Happily, languages other than English are not so afflicted. The Moon is known in Spanish as Luna, Selene in Greek, Mweze in Swahili, and Kuu in Estonian.
Regarding the other satellites in our solar system whose names are higher on the cool scale: they come in all shapes and sizes, from irregular chunks of rock and ice to giant, complex spheres. Of the over 100 moons that have been observed in our solar system (with many more waiting to be discovered), here are the five largest.
5. Earth’s Moon
It happens that the fifth-largest satellite in our solar system is our own un-inspirationally named moon, at a diameter of 3,475 kilometers (about 2,160 miles).
Fun fact: It’s not by accident that the same side of the moon faces the Earth throughout its orbit: The moon rotates on its axis with the same period as its revolution around Earth. This phenomenon, called “tidal locking,” is caused by the influence of Earth’s gravity on the moon, and is not unique to the Earth-moon system; it is found in many other planetary satellites in our solar system.
At a diameter of 3,636 kilometers (2,260 miles), Io is only slightly larger than our moon and orbits Jupiter. It’s Jupiter’s fifth-closest known moon, and was discovered in 1610 by none other than telescope inventor Galileo Galilei.

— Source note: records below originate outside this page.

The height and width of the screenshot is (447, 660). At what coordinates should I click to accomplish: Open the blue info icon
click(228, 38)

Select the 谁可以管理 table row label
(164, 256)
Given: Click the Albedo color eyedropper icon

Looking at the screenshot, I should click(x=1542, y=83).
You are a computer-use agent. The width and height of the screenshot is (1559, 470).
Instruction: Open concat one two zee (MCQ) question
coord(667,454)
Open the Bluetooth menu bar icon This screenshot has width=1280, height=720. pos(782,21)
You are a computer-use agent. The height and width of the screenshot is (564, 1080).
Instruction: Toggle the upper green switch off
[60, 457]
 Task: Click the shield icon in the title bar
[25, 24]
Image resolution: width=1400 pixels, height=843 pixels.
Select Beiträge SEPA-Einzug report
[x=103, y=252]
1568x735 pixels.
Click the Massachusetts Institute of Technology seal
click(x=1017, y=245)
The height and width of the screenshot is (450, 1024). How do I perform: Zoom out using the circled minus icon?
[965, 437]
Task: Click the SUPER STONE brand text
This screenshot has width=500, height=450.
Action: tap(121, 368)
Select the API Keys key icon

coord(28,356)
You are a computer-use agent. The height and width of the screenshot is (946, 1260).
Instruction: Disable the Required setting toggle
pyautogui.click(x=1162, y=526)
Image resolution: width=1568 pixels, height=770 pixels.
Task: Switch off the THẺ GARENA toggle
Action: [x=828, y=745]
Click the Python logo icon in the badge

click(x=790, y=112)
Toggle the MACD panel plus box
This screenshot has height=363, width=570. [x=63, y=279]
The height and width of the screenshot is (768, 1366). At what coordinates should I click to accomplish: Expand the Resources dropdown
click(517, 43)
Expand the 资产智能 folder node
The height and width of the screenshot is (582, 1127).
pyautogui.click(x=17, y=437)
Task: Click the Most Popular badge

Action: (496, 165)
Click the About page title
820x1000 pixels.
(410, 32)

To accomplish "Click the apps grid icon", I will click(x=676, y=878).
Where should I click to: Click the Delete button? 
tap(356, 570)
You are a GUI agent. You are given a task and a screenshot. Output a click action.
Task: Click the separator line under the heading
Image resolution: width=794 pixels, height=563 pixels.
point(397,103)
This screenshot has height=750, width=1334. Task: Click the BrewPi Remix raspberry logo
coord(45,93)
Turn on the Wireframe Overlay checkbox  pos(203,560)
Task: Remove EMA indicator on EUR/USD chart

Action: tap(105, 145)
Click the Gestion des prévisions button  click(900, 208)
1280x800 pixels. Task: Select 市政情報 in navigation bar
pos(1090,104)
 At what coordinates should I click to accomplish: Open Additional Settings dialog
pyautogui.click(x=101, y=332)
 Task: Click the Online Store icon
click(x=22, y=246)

Fun fact: Io has over 400 active volcanoes on its surface, making it the most geologically active object in our solar system.
Another of Galileo’s 1610 discoveries, Callisto also orbits Jupiter. At 4,800 kilometers (just under 3,000 miles) in diameter, it is almost the same size as the planet Mercury. Like our Moon, Callisto is tidally locked to its parent planet.
Fun fact: Although it is nearly the size of Mercury, Callisto has only one-third of Mercury’s density. This suggests that about half of Callisto is composed of water ice, and there may be a liquid-water ocean under the satellite’s crust.
The aptly named Titan is quite large indeed, at a diameter of 5,151 kilometers (3,200 miles). Unique among the many satellites in the solar system, Titan has an atmosphere, although you can’t breathe it: It’s 95 percent nitrogen and 5 percent methane. It was discovered by Dutch astronomer Christiaan Huygens in 1655.
Fun fact: Titan’s dense atmosphere causes a greenhouse effect that traps solar energy near the moon’s surface. Temperatures on Titan are a comparatively balmy −179° C (290° below-zero Fahrenheit).
Galileo was on a hot streak in 1610. In addition to finding Io and Callisto, he used his newly-invented telescope to spot Europa and Ganymede orbiting Jupiter.
To be fair, Ganymede was the low-hanging fruit in that bunch. At 5,268 kilometers (3,273 miles_ in diameter, Ganymede edges Titan for the “largest moon” honor; it is larger than not only Mercury but also Pluto, the one-time planet that was demoted to dwarf planet status in 2006.
Fun fact: Like Callisto, Ganymede is believed to have a water ocean beneath its crust that completely covers the moon’s interior.